Charlie is the youngest of five siblings, and her life is in chaos. Her parents are selling the house she grew up in, she’s about to go to college, and all her siblings are coming home for her older sister’s wedding. Including one sibling that no one has seen for eighteen months. To cap it all off, Charlie’s mom is a renown comic strip artist, and her 25 years of writing about her family in the daily newspaper comic strip is coming to an end the same weekend as the wedding. And then the wedding planner disappears, leaving everything undone, mixed-up, and in chaos.

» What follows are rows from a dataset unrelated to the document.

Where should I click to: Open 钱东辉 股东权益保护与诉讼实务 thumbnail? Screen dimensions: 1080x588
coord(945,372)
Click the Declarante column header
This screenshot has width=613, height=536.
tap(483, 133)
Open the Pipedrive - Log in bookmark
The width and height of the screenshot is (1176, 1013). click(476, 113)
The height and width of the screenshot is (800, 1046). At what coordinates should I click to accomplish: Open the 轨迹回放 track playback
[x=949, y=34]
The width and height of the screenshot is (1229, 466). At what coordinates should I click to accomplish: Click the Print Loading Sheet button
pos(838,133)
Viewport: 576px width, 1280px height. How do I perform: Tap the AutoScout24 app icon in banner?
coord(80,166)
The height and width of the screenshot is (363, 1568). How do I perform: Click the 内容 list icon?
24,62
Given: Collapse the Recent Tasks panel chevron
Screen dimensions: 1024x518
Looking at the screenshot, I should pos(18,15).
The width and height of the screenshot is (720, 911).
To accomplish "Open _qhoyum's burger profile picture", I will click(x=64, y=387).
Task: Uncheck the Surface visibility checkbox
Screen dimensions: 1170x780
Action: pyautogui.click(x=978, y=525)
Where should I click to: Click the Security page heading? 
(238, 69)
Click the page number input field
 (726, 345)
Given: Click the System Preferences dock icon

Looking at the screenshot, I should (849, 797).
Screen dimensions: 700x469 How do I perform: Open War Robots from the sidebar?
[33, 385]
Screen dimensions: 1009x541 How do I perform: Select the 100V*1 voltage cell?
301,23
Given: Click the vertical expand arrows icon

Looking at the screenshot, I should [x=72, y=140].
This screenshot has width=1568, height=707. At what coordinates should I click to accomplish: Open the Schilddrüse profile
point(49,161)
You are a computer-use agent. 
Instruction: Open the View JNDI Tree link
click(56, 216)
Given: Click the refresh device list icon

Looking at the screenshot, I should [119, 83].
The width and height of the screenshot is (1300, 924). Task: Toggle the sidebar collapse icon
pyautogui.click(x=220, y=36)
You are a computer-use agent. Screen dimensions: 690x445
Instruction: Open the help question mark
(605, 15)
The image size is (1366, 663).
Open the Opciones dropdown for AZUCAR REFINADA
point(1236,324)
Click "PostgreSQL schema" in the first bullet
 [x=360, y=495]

As usual, Morgan Matson doesn’t pull any punches. There is a lot packed into this book, which takes place over a single weekend. Most of it is tied up in family relationships and the way those change over time. The rest involves a coming of age story of how we see our world and how it changes (and the people in it change) as we grow, whether or not we want it to. These things would be fairly ordinary, except that they occur over a backdrop of family (and neighbor) feuds, a live TV special coming to interview the family for the end of the comic strip, and the chaos caused by the wedding planner’s disappearance. If it could go wrong, it did. Weddings are already high-stress (ditto selling a house, seeing a family member for the first time in eighteen months, dealing with press, etc), so to put all these things alongside each other makes all the flaws and realities of family bonds come to light. And as I said, Matson didn’t pull punches. There is a lot of gut-wrench in this book.
I personally love books about big messy complicated families, especially when all the extended families get to come along for the ride. This was exactly the book I needed after a long reading slump. It’s my third experience with Matson and I will continue to read her books because she has yet to disappoint.